WASHINGTON (Reuters) - O secretário de Defesa dos EUA, Donald Rumsfeld, afirmou na sexta-feira que não vai renunciar "simplesmente porque as pessoas estão tentando fazer disso uma questão política". A declaração foi uma resposta ao pedido de alguns democratas para que ele deixasse o cargo devido ao escândalo de abuso de prisioneiros no Iraque.
O senador republicano Lindsey Graham, da Carolina do Sul, pediu a Rumsfeld, durante a audiência no comitê do Senado para as Forças Armadas, para que respondesse àqueles que vêm pedindo sua saída do cargo.

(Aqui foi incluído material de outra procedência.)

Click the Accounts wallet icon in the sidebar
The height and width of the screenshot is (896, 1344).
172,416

"A pergunta-chave é ... se eu posso ou não ser eficaz", afirmou Rumsfeld. "Não é preciso dizer que, se eu não me sentisse eficaz, renunciaria no mesmo minuto. Eu não me demitiria simplesmente porque as pessoas tentam fazer disso uma questão política", afirmou.

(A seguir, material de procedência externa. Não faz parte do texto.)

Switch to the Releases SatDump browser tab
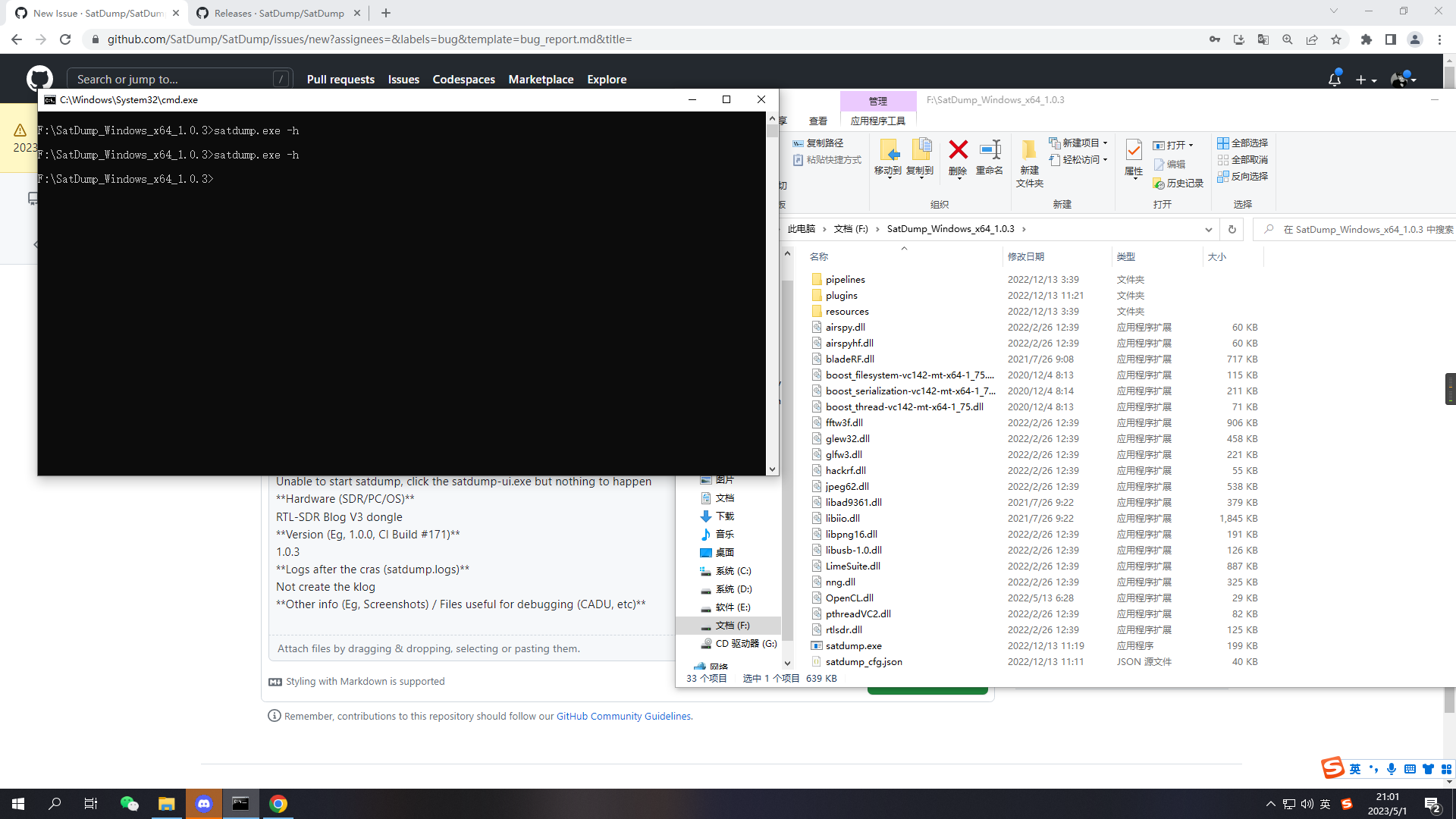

Rumsfeld disse ainda que não seria uma má idéia derrubar a prisão de Abu Ghraib, na periferia de Bagdá, palco do escândalo de abuso de prisioneiros iraquianos.
"Há pessoas falando sobre a prisão de Abu Ghraib e sua destruição. Certamente, isso é algo que a Coalizão, o Conselho de Governo e ... o governo de transição do Iraque, que vai assumir no dia 30 de junho, vão avaliar e decidir", disse Rumsfeld, durante o depoimento no Congresso.
"Francamente, do meu ponto de vista, não é uma idéia ruim, mas acho que os iraquianos é quem devem decidir", afirmou.